For his project, Ponomarev chose to work on architectural images in black and white where one could see monuments interacting with each other. “I am a visual person, and I experienced my hometown in a new way every day, and that was a fantastic feeling,” he said.
Ponomarev transformed the images into a series of panoramas, which went against the norm of taking verticals for smartphone and social network compatibility.
“The project also helped me overcome fear – the fear of infection, fear for my loved ones and the fear that nothing will be the same. The pandemic exposed the puncture points of humanity and forced a rethink of our values,” Ponomarev stated.
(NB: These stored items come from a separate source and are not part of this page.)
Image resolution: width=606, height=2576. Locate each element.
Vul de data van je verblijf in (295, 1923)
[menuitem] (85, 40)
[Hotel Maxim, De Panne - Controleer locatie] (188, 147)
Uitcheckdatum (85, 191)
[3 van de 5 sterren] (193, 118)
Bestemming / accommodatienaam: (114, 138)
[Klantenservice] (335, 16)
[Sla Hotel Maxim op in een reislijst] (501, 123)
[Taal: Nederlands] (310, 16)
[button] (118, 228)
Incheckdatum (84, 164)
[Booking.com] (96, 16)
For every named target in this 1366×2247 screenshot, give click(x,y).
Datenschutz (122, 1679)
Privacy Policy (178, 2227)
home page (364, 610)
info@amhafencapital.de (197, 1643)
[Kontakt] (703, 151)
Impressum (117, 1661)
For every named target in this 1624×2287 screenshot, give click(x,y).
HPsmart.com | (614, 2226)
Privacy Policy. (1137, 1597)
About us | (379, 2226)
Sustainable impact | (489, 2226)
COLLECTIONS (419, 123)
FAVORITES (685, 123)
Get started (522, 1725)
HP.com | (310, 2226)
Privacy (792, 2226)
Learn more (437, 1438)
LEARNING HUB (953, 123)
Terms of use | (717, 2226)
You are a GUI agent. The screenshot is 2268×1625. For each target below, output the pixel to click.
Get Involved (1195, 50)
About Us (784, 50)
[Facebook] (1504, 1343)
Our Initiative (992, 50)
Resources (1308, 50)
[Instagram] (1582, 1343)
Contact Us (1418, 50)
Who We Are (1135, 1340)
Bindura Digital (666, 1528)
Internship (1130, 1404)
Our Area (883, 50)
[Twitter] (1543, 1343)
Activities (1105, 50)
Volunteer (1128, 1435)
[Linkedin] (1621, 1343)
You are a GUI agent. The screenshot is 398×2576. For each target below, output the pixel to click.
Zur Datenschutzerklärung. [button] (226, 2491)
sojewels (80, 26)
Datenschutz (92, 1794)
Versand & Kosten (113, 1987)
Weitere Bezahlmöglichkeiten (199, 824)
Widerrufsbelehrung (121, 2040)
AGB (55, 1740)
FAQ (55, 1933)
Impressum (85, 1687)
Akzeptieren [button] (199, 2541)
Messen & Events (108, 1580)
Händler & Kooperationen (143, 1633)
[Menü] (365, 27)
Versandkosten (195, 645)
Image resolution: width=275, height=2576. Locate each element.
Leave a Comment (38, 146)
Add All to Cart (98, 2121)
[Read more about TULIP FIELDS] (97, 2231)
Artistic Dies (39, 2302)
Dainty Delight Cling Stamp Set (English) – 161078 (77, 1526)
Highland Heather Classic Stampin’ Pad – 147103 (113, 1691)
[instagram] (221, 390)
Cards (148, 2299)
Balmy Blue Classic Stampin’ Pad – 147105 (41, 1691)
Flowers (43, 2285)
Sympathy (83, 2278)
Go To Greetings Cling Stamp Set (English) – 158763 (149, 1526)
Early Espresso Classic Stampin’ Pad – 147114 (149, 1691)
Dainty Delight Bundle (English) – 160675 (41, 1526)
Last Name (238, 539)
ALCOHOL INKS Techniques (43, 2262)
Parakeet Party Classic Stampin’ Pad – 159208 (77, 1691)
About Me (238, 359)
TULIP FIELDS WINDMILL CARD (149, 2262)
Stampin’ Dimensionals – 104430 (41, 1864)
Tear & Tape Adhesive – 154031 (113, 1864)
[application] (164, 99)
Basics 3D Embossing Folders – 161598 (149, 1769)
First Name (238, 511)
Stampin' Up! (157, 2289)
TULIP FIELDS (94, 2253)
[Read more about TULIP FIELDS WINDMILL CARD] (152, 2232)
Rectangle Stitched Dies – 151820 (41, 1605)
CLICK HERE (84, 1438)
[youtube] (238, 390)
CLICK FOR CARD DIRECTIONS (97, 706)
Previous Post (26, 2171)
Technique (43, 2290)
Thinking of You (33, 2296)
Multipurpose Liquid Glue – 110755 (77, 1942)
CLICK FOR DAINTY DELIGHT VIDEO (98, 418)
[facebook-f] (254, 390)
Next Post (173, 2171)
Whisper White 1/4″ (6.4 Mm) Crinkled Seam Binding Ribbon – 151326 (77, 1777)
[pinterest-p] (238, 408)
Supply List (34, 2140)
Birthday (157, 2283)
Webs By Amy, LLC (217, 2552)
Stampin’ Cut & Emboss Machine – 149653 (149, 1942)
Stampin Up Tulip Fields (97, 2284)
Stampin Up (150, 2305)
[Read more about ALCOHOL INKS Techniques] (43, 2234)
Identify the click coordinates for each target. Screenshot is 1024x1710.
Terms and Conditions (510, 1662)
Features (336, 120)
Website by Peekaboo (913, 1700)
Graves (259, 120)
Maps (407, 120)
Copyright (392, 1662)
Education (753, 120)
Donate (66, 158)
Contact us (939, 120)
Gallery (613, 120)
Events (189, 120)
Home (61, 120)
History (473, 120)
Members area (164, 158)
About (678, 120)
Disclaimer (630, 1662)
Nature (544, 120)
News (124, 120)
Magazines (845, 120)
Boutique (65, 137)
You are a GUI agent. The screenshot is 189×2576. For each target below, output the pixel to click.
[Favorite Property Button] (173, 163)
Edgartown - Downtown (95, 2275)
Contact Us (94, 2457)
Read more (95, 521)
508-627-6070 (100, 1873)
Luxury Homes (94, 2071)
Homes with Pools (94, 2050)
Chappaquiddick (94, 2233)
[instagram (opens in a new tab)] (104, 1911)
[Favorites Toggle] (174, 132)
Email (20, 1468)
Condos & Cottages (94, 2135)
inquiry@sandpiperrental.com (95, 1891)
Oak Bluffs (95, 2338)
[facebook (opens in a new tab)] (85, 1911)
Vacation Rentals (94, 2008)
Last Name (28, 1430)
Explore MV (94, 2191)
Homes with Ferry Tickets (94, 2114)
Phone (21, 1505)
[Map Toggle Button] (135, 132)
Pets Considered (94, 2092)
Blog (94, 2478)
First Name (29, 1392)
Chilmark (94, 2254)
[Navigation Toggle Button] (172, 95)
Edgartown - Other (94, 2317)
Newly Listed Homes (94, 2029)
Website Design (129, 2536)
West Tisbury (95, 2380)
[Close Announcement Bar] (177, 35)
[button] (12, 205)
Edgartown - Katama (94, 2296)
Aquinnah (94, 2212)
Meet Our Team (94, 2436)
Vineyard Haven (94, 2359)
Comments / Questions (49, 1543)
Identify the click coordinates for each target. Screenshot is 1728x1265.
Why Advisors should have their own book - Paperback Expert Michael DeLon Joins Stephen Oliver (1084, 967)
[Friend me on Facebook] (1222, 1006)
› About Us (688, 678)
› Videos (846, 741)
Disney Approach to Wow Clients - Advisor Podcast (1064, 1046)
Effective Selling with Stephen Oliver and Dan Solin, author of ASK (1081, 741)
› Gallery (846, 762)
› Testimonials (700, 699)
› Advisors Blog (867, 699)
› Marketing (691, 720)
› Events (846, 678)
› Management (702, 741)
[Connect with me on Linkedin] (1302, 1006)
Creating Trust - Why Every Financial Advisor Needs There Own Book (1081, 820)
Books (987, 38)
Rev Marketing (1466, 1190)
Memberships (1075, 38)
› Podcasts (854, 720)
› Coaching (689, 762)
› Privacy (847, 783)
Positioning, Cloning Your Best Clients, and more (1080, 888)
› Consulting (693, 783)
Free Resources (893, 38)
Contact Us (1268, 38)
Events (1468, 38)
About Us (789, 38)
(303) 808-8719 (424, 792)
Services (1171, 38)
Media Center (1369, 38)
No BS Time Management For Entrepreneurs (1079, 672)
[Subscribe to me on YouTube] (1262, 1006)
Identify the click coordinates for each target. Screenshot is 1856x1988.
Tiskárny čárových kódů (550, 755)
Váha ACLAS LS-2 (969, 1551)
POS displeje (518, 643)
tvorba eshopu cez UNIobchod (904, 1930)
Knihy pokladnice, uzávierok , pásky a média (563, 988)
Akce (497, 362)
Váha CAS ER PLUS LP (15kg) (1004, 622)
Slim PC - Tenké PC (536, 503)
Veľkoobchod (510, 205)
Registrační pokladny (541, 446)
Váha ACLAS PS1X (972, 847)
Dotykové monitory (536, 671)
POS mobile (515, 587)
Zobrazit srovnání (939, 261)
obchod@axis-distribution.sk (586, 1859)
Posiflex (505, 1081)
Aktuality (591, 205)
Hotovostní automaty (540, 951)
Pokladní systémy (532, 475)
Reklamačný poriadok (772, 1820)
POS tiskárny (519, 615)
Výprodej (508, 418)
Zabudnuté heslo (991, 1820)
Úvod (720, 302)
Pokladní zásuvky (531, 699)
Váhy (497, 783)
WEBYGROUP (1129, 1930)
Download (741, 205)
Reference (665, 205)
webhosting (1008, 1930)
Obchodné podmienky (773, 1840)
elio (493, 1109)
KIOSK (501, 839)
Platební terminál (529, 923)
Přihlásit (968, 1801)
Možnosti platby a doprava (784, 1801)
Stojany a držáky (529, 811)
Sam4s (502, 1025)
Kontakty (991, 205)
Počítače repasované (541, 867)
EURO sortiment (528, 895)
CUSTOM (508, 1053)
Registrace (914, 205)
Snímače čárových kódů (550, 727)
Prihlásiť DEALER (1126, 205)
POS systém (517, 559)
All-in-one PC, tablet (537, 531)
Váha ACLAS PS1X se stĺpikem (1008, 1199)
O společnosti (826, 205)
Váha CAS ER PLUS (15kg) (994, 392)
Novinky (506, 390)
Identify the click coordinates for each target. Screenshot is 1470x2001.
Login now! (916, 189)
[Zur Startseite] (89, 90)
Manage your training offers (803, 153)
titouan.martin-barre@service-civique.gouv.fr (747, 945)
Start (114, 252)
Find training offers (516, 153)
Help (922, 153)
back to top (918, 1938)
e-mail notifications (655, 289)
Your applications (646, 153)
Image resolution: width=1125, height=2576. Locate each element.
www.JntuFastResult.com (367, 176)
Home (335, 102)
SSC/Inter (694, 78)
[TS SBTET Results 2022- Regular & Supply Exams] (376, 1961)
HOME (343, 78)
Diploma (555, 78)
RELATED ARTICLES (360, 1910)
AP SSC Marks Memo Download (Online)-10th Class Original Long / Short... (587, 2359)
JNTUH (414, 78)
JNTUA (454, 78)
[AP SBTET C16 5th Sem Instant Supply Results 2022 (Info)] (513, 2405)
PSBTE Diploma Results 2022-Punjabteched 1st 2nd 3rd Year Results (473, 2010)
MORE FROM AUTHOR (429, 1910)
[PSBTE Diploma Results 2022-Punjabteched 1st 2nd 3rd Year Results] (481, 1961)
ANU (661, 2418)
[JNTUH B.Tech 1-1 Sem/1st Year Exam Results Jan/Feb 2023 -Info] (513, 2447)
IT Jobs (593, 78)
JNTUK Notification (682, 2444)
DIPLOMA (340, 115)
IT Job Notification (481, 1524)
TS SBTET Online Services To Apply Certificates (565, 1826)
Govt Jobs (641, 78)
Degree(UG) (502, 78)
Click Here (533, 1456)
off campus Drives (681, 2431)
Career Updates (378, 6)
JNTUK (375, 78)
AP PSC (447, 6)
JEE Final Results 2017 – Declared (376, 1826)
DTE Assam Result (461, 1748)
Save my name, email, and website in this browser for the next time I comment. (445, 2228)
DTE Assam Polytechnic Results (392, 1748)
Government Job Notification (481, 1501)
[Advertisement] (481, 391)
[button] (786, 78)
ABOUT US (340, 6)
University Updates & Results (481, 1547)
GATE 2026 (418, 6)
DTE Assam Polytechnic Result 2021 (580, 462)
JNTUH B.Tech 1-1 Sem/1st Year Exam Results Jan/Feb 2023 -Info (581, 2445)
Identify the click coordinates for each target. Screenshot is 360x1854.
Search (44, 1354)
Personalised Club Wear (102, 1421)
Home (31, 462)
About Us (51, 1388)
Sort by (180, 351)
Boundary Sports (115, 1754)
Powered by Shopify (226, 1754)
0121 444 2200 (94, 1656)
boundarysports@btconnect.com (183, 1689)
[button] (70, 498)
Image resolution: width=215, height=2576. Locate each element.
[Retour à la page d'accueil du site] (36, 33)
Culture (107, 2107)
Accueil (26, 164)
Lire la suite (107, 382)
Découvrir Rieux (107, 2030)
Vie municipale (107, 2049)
American photographer Stephen Wilkes at Xposure 2022: “Time, for me, is a fabric that can be warped and stretched but I flatten it on a second plane to depict the journey of a place from the time day ends to when night begins,” said celebrated American photographer and artist Stephen Wilkes while discussing his iconic Night and Day project at the sixth Xposure International Photography Festival at Expo Centre Sharjah.
In a conversation with Whitney Johnson, Vice President of Visuals & Immersive Experiences at National Geographic, Wilkes spoke at length of his unique storytelling technique, which he calls Masterplay. “It aims to explore new ways of seeing. Everything I do is about seeing because I am addicted to looking at things,” he said, while describing how he has been parking himself atop purpose-built scaffoldings, often 40 feet high, in locations around the world including the US, Greenland, Iceland, and even in Africa’s Serengeti National Park.
“We are living through the most dynamic period of visual storytelling, and I want people to see what I see, to feel what I feel, and that is possible thanks to technology,” said Wilkes.
“Some of my final images have taken months to complete and I eventually use only around 50 of the 1,600 or more images I click during a stretch of 36 hours of non-stop filming,” he said. “I use technology as a vehicle to tell the story.”